II Domingo de Pascua, Ciclo A
Juan 20, 19-31: «A los ocho días, se les apareció Jesús»

Autor: Radio Vaticano

Fuente: Radio vaticano. (con permiso)

 

 

«A los ocho días, se les apareció Jesús»

Según antigua tradición, la Iglesia durante el tiempo de Pascua se olvida del Antiguo Testamento; no quiere escuchar sólo la promesa, impactada como está por la resurrección del Señor que es su cumplimiento. Por eso, la primera lectura está tomada de los Hechos de los Apóstoles, que son el Evangelio del Espíritu Santo. En ellos se narran los primeros hechos de la Iglesia naciente, ese nuevo Israel fruto de la Pascua del Señor, animado ya por su Espíritu.

De este Libro se nos da hoy como un «flash» de aquella comunidad de Jerusalén. Se nos cuenta cómo crecía. No es que algunos se apuntasen a un grupo. No se trataba de pertenecer a un movimiento. No era cuestión de sintonizar con una espiritualidad particular. Es que crecía el número de los creyentes, hombres y mujeres, que se adherían al Señor, el único autor y protagonista de nuestra liberación. Y, por tanto, el único que la ofrece enseñándonos el camino. Porque Él es la salvación y Él es el camino. Por eso, intentando sintonizar con aquel primer entusiasmo, con aquella primera motivación, exclamamos con el salmista: Dad gracias al Señor porque es bueno, porque es eterna su misericordia. Sí, era la proeza de Dios manifestada en Cristo y testimoniada por los apóstoles lo que atrajo desde el principio a la Iglesia.
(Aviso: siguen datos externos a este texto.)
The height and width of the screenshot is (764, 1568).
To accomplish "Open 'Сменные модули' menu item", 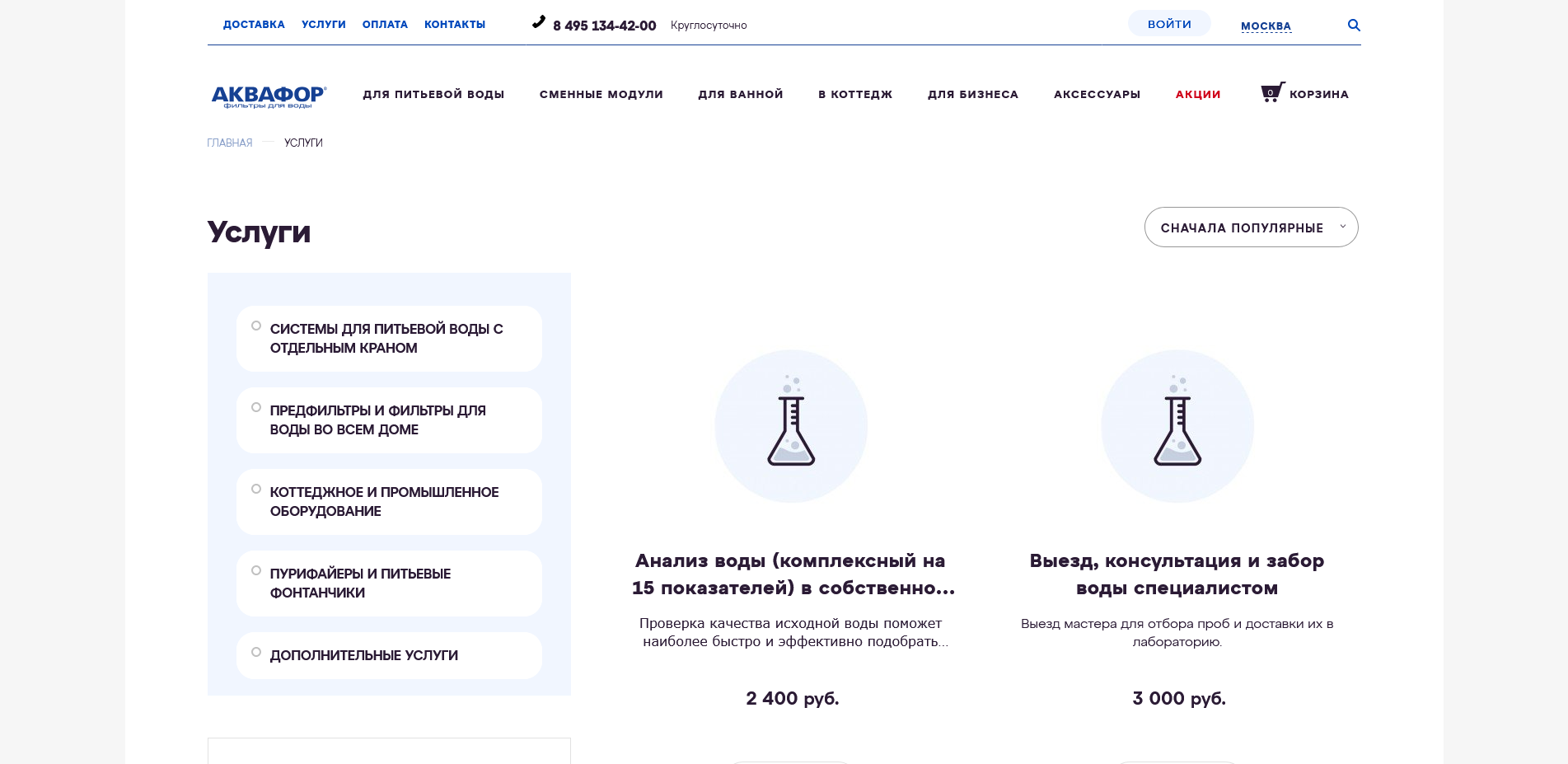I will pyautogui.click(x=601, y=95).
La segunda lectura está tomada del Libro del Apocalipsis. En ella Juan mismo nos narra la experiencia que tuvo, precisamente en domingo. Fue arrebatado al cielo, donde está vivo el Señor, que le reveló: No temas: Yo soy el primero y el último, yo soy el que vive. Estaba muerto y, ya ves, vivo por los siglos de los siglos, y tengo las llaves de la muerte y del abismo. Escribe lo que veas, lo que está sucediendo, y lo que ha de suceder más tarde... y envíaselo a las 7 iglesias de Asia. Sí, el Señor quería mostrarle la Iglesia vista desde arriba, verla como Él la ve, para comprender desde Él su propia obra: eso que Él hace en ella, y que no es transitorio, sino definitivo; eso que no es mera apariencia que se esfuma, sino profundo y sólido...

Hoy el evangelio nos narra cómo a los ocho días, cuando otra vez era domingo, se hizo presente de nuevo el Señor, en medio de los suyos: Paz a vosotros, les dijo, y enseñándoles las manos y el costado los discípulos se llenaron de alegría. Es lo que el Señor sigue haciendo con nosotros cada domingo. Es Él el que eligió este día, y no otro, para encontrarse con todos los suyos. Es Él quien nos convoca y nos reúne; y no simplemente nosotros que acudimos. Y se pone delante, para mostrarnos los signos gloriosos de su victoria; para mostrarnos su entrega a la luz de su triunfo pascual; para actualizar con nosotros el misterio de su muerte y su resurrección. Quiere así llenarnos de alegría para podernos confiar su misión. Porque inmediatamente después les volvió a decir: Paz a vosotros. Como el Padre me ha enviado así también os envío yo. Y, dicho esto, exhaló su aliento sobre ellos diciendo: “Recibid el Espíritu Santo; a quienes les perdonéis los pecados, les quedan perdonados; a quienes se los retengáis, les quedan retenidos”. Y es que el que experimenta esta salvación concedida en Jesús ya no puede callar, sino anunciar. Y es que el que se llena de la alegría de su presencia, ya no puede sino contagiarla. Y es que el que recibe su Espíritu, que es el mismo de Dios, ya no puede sino promover la comunión entre los hombres. Pero eso sí, hay que acudir con fe. Tomás faltó a la reunión y se lo perdió, porque era incrédulo y sólo creía en lo que veía. No se dejó convencer por la alegría de sus hermanos. Por eso tuvo que corregirlo el Señor.

Vayamos, pues, hermanos con esta fe que le faltó a Tomás, porque el Señor le advirtió: Dichosos los que sin ver creen. Es así como podremos experimentar su presencia y su salvación: esa que es definitiva; eso que Él hace desde arriba, como pudo ver Juan cuando fue arrebatado aquél domingo; eso que nos puede abrir los ojos para saber mirar y para saber escoger sin ningún tipo de manipulación; ese don del Espíritu que nos puede arrancar de la tibieza y empujarnos a la misión de Jesús.